TASK STATEMENT: Send back all the data below, exactly as given.

*** Begin section ***

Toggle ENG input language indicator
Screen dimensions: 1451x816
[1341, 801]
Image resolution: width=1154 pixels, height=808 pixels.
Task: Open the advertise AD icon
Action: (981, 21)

*** End section ***

WRITTEN RESPONSE:
Toggle ENG input language indicator
Screen dimensions: 1451x816
[1341, 801]
Image resolution: width=1154 pixels, height=808 pixels.
Task: Open the advertise AD icon
Action: (981, 21)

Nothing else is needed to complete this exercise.